● Kutipan yang Disediakan:
----------
Kota Bogor

Kongkow Bareng Pemuda Lintas Iman Bogor

NETIZEN-BOGOR-KITA.com – Gusdurian Bogor bersama Imparsial menyelenggarakan acara Kongkow Bareng Pemuda Lintas Iman di Aula PPIB Jl. Pajajaran Kota Bogor pada hari Selasa, 3 September 2019. Dimulai dengan menyanyikan bersama lagu Indonesia Raya, acara ini bertujuan membangun penggerak toleransi & perdamaian di kota Bogor dengan belajar dari kota-kota lain melalui sharing dari Paritas Institute yang telah dan sedang mengadakan pendampingan di 16 kota di Indonesia.

Trisno Sutanto dari Paritas Institute mengungkapkan bahwa terpecahnya masyarakat pada Kasus Ahok yang berlanjut pada Pilpres 2019, pula ditunjang oleh hasil riset Demos (Komunitas Indonesia untuk Demokrasi) menunjukkan nation building yang gagal dengan indikasi berupa ikatan primordial yang lebih kuat ketimbang ikatan kebangsaan. Bahwa negara kita ialah negara yang amat beragam namun tiap kelompok masyarakat hidup nyaman dalam kelompoknya masing-masing bagaikan kepompong. Namun sebenarnya kelompok-kelompok masyarakat yang terpecah belah ini punya kerinduan yang tinggi untuk hidup berinteraksi lebih melebur dalam harmoni, hanya saja memang forum-forum harmoni tersebut makin langka ditemukan bahkan dalam ruang dan institusi publik sekalipun. Trisno juga menyorot peran media sosial yang belum dimain-kan secara optimal. Sementara “pihak sana” memainkan narasi-narasi yang merangsang ketakutan secara terstruktur, sistematis dan masif (TSM), kita sendiri masih diragukan militansinya untuk melakukan perlawanan terhadap hal tersebut.

Baca juga  Forum Temu Kebangsaan Orang Muda Gelar Deklarasi Jaga NKRI

Woro Wahyuningtyas (Paritas Institute) mengisahkan orangtuanya yang nasrani, namun kini ia membesarkan keluarganya di lingkungan penduduk muslim dimana putrinya juga dekat dengan kawan-kawan muslim dengan segala ritualnya. Hal tersebut meningkatkan interaksi anak-anak yang berbeda agama ini tanpa saling curiga. Ini membawa kesimpulan pentingnya interaksi sejak dini antar kelompok dalam masyarakat.
----------
● Daftar yang Diberikan:

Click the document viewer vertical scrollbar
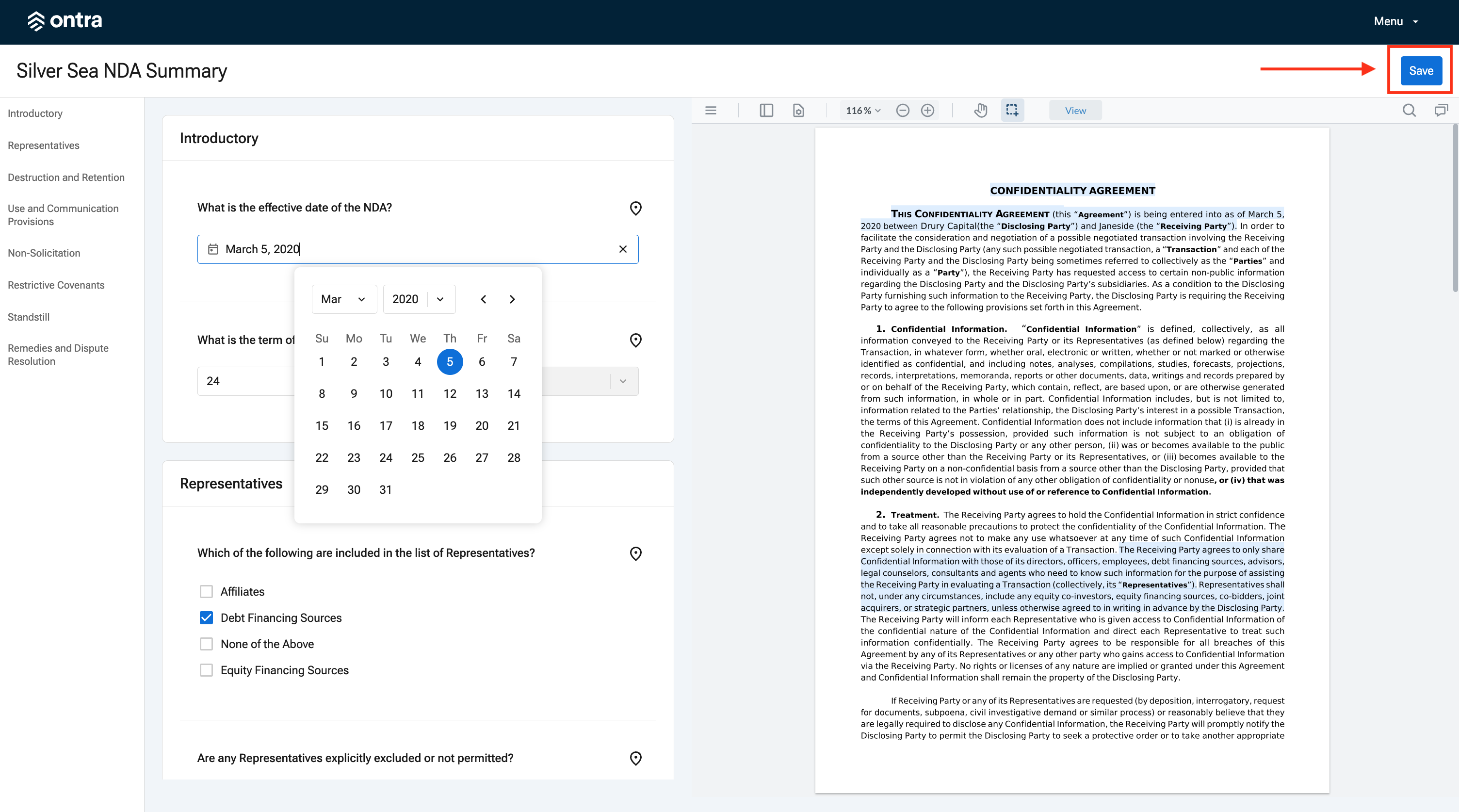pyautogui.click(x=1455, y=210)
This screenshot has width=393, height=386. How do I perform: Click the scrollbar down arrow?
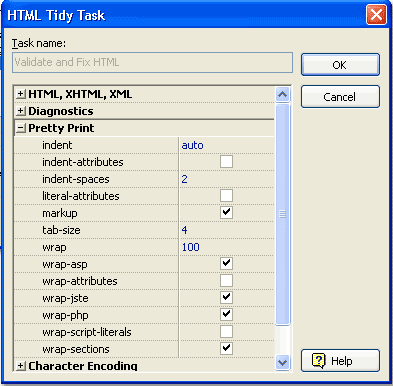pos(283,362)
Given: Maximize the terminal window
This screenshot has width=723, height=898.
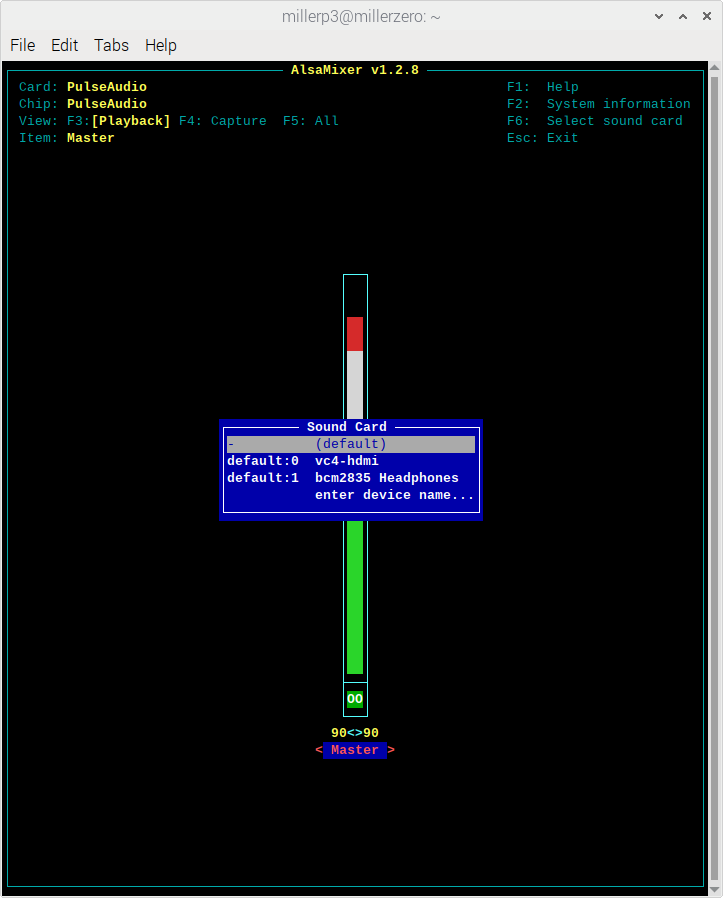Looking at the screenshot, I should 681,16.
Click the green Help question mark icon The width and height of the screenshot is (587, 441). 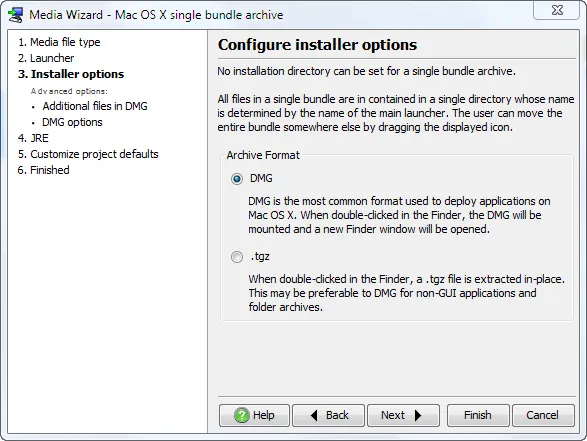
----------
● Tugas yang Dikerjakan:
A - Nyatakan apakah setiap pernyataan berikut sesuai dengan kutipan berita tentang acara Kongkow Bareng Pemuda Lintas Iman. Jawab ya atau tidak, lalu sertakan kata-kata dari kutipan tersebut yang menentukan jawaban, dikutip persis. (i) Acara tersebut diselenggarakan oleh Gusdurian Bogor bersama Imparsial. (ii) Paritas Institute telah dan sedang mengadakan pendampingan di 19 kota di Indonesia. (iii) Woro Wahyuningtyas berasal dari orang tua yang beragama Islam.
B - Tuliskan lanjutan kutipan berita tentang acara Kongkow Bareng Pemuda Lintas Iman, dimulai setelah kalimat terakhir yang tercantum.

● Jawaban yang Diharapkan:
A -
(i) Ya: "Gusdurian Bogor bersama Imparsial menyelenggarakan acara Kongkow Bareng Pemuda Lintas Iman"
(ii) Tidak: "telah dan sedang mengadakan pendampingan di 16 kota di Indonesia"
(iii) Tidak: "mengisahkan orangtuanya yang nasrani"

B -
Muhammad Miqdar (Paritas Institute) menjelaskan betapa sulitnya tranformasi yang dialaminya sendiri sebagai fundamentalis yang lahir di lingkungan muslim tulen, lalu menempuh berbagai proses pendidikan hingga sarjana di pendidikan Islam, hingga berjumpa dan aktif dalam Komunitas Lingkar Muda asuhan Romo Mangunwijaya di Yogyakarta. Dari banyak pengalamannya di medan konflik dimana masyarakat hidup homogen dalam kelompoknya masing-masing dengan rasa kecurigaan yang tinggi terhadap kelompok lain, ia menekankan pentingnya para penggerak perdamaian untuk berpikir imajinatif mencari konektor (penghubung) yang menjembatani (bridging) kelompok-kelompok masyarakat yang berkonflik. Amat penting dilakukan riset berdasarkan kearifan lokal untuk mencari tahu kepentingan bersama yang bisa diangkat dan menjadi ruang-ruang perjumpaan bagi kelompok yang berbeda. Kepentingan bersama ini dapat mengambil banyak bentuk kehidupan, mulai dari pertanian, koperasi, hingga minat bersama seperti olahraga. Muhammad Miqdar juga menekankan pentingnya merebut otoritas keagamaan di berbagai tingkat dan lingkup masyarakat karena masyarakat kita amat mudah dipengaruhi oleh narasi bernuansa agama.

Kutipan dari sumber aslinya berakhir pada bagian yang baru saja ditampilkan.